There is also a conclusion, subtitled "Less Soonisher, or The Graveyard of Lost Chapters", which details content that was cut from the book either because they could not write enough to justify a full chapter, were too similar to other chapters, or had doubts about how likely the adoption of the technology actually was. This included quantum computing, which they say was the chapter they had spent the most time on of any in the book.

== Background ==
Zach Weinersmith, the author of the webcomic Saturday Morning Breakfast Cereal, started working on Soonish with his wife Kelly in 2015 after meeting a literary agent who was interested in pitching a book by him. They initially planned to include 50 technologies, but eventually reduced that all the way down to 10 for the sake of the book's length without depth being compromised; additionally, the earlier drafts were more oriented towards teenagers who might be interested in working in the field. A completed chapter on "Advanced Nuclear Power" was removed from the final release as well due to size limitations, and later released online for free.

The Weinersmiths did report receiving some negative feedback from a minority of those interviewed for the book, often for how their ideas were presented more than the humor that Soonish used.

=== Publication history ===
Soonish was first published as an ebook and in hardcover by Penguin Press on October 17, 2017, and in paperback on June 4, 2019.

== Reception ==
Soonish received generally positive reviews from critics. It received starred reviews from Publishers Weekly and Booklist, and was also included in Booklists "Top 10 Sci-Tech Books" for 2017 and received an editor's choice award for books for young adults. It was frequently praised for its combination of humor, both in the book's text and in the comics used as illustration, while not letting that take away from seriously discussing the topics presented, and for providing a balanced look at future technologies instead of leaning into blind optimism or cynicism.

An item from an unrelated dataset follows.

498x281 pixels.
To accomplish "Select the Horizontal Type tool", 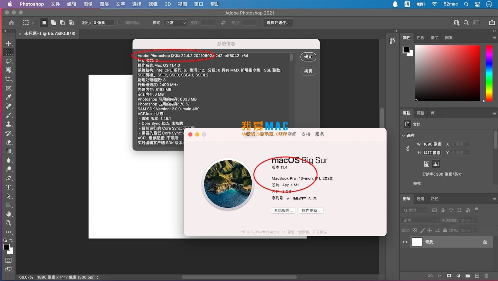I will [x=9, y=187].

Although still positive on the work overall for its humor, education, and quality of research, Ars Technica reviewer Chris Lee considered the comics to be distracting, although funny, and chapters to be somewhat lacking in depth. Several other reviewers considered the humor and writing to be excessive at times. Although considering it to be "resolutely American in style", Dominic Lenton of Engineering & Technology wrote that Soonish avoided being "grating" thanks to a light touch of applied humor. Sciences Colin McCormick praised the humor and breadth of topics covered within the same book, but considered the "how it could change the world" sections towards the end of chapter to often be unfeasible.

Soonish was a New York Times best seller for "Science" in the month after it was released, and spent one week on the general hardcover and combined print/ebook non-fiction lists.